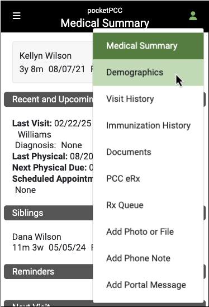Click the Medical Summary page title
209x307 pixels.
point(105,23)
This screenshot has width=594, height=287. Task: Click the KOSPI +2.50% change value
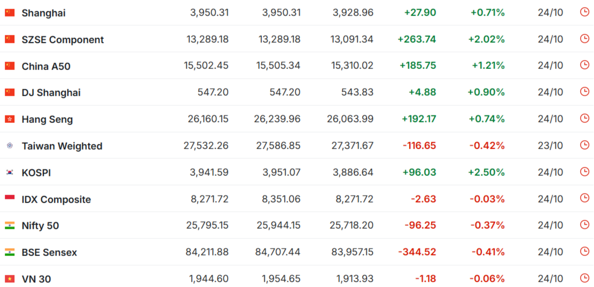coord(487,173)
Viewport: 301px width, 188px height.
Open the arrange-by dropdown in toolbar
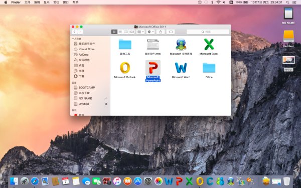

#### What to work on:
Without any pictures, write out the lines running from the one containing "This screenshot has" through the end of the listing above, both included, exactly as given.

#### Written answer:
This screenshot has width=594, height=287. Task: Click the KOSPI +2.50% change value
coord(487,173)
Viewport: 301px width, 188px height.
Open the arrange-by dropdown in toolbar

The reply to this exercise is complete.